--- Data supplied ---

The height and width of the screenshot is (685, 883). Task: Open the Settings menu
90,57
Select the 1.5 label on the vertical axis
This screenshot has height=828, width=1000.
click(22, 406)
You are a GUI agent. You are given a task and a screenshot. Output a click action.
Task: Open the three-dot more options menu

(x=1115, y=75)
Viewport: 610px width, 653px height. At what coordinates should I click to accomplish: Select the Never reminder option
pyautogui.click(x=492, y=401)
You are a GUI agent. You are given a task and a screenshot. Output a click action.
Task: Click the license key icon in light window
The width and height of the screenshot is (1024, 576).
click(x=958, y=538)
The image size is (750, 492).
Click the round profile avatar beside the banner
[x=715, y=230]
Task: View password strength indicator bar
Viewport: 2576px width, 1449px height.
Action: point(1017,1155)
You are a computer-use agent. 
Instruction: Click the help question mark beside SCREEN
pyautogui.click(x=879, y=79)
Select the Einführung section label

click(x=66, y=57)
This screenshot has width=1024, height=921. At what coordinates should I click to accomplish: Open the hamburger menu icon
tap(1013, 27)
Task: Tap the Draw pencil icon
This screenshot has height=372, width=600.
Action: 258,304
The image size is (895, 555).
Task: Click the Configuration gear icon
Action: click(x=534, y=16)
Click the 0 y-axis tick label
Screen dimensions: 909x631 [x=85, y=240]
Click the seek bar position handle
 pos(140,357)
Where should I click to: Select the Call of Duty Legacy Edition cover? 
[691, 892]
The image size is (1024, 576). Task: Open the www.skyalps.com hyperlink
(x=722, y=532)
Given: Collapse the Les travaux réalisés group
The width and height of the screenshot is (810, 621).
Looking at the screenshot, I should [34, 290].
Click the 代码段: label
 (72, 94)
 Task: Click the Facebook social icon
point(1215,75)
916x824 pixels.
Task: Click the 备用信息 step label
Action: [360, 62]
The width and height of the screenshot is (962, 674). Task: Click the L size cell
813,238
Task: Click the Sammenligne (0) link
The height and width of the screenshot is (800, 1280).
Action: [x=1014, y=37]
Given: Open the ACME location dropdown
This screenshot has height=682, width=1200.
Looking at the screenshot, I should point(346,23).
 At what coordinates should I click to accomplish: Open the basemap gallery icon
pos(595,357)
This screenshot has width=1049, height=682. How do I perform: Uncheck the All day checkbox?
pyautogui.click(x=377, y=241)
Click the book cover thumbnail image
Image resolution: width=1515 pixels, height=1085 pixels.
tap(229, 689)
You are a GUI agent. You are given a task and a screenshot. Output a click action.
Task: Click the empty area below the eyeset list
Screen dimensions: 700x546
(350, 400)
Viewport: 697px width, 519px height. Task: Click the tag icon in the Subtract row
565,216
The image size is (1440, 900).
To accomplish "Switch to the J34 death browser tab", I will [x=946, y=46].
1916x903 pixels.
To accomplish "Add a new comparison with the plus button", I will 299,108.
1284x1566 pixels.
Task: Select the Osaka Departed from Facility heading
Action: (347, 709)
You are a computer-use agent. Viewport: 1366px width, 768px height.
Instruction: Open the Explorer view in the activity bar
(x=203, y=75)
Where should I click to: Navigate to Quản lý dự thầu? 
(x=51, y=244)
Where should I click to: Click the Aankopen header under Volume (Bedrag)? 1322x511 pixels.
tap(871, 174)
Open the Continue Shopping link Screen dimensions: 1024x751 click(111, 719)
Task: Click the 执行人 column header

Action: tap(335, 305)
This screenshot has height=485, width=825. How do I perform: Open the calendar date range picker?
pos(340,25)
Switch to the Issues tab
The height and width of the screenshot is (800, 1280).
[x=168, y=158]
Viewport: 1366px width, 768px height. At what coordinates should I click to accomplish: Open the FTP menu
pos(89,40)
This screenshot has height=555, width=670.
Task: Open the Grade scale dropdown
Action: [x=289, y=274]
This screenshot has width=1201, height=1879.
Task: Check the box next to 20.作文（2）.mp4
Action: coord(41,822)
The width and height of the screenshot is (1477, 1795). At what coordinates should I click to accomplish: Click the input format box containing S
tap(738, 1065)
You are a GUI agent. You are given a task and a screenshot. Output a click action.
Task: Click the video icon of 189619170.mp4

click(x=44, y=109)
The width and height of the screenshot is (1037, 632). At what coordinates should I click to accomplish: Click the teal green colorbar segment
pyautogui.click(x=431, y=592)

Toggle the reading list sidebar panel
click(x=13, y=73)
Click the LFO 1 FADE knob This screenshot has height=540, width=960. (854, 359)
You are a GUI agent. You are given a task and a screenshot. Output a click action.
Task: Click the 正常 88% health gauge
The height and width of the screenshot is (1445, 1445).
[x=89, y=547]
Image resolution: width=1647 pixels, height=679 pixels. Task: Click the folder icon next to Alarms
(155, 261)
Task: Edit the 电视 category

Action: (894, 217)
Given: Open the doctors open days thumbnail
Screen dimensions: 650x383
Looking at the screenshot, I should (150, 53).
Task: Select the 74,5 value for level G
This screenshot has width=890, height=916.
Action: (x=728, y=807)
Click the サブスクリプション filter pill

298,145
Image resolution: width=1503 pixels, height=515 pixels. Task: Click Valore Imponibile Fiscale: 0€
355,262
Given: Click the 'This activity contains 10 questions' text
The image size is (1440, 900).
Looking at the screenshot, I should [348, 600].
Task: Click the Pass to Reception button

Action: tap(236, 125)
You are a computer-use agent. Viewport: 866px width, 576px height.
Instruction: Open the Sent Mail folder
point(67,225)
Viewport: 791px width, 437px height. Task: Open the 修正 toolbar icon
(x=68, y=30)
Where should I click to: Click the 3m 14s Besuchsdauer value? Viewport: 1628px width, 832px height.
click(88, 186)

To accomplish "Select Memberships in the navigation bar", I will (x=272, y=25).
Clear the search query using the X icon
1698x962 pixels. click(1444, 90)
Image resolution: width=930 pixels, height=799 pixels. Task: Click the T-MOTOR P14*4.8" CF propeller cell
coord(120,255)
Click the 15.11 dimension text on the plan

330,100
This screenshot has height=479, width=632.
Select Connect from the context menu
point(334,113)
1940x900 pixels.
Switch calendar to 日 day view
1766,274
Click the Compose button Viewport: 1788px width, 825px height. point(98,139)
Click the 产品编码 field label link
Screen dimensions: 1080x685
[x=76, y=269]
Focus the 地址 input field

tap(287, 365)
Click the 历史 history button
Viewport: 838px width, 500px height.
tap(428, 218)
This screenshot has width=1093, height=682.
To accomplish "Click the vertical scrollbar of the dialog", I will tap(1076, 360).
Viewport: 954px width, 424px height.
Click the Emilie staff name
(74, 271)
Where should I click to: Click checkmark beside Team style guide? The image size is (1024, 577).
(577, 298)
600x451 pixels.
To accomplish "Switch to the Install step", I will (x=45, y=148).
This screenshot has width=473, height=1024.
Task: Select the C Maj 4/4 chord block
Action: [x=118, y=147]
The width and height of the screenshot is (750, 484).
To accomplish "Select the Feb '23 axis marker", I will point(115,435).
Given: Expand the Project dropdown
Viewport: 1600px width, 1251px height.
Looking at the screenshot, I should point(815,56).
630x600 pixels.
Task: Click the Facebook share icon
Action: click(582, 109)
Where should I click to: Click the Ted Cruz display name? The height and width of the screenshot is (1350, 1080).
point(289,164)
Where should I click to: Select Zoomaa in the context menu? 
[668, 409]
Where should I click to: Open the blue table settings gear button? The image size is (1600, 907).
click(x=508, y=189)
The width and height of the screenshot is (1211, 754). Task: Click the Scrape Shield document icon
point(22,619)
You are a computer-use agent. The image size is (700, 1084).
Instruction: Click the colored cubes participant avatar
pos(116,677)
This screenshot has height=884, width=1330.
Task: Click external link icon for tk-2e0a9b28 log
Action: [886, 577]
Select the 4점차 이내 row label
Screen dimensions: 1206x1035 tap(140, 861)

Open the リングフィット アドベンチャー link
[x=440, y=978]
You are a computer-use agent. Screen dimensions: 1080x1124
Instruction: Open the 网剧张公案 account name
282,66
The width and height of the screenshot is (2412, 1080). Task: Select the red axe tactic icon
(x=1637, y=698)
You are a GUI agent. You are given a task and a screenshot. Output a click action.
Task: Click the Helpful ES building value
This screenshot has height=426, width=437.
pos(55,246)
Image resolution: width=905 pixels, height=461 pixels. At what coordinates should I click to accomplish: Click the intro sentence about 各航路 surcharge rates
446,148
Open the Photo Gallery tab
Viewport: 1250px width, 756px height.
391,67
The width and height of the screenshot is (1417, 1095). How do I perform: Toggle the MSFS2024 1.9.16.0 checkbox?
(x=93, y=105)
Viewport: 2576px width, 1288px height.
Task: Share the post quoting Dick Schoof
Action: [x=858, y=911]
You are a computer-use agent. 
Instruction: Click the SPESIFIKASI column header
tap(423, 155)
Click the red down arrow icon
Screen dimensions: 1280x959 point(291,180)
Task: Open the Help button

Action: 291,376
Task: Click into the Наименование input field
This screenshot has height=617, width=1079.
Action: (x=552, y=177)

---

▶ **What you will do**
Please print exactly the lines from the one containing "Click the red down arrow icon" through the last line of the records, both included, and nothing else.

▶ **Response**
Click the red down arrow icon
Screen dimensions: 1280x959 point(291,180)
Task: Open the Help button

Action: 291,376
Task: Click into the Наименование input field
This screenshot has height=617, width=1079.
Action: (x=552, y=177)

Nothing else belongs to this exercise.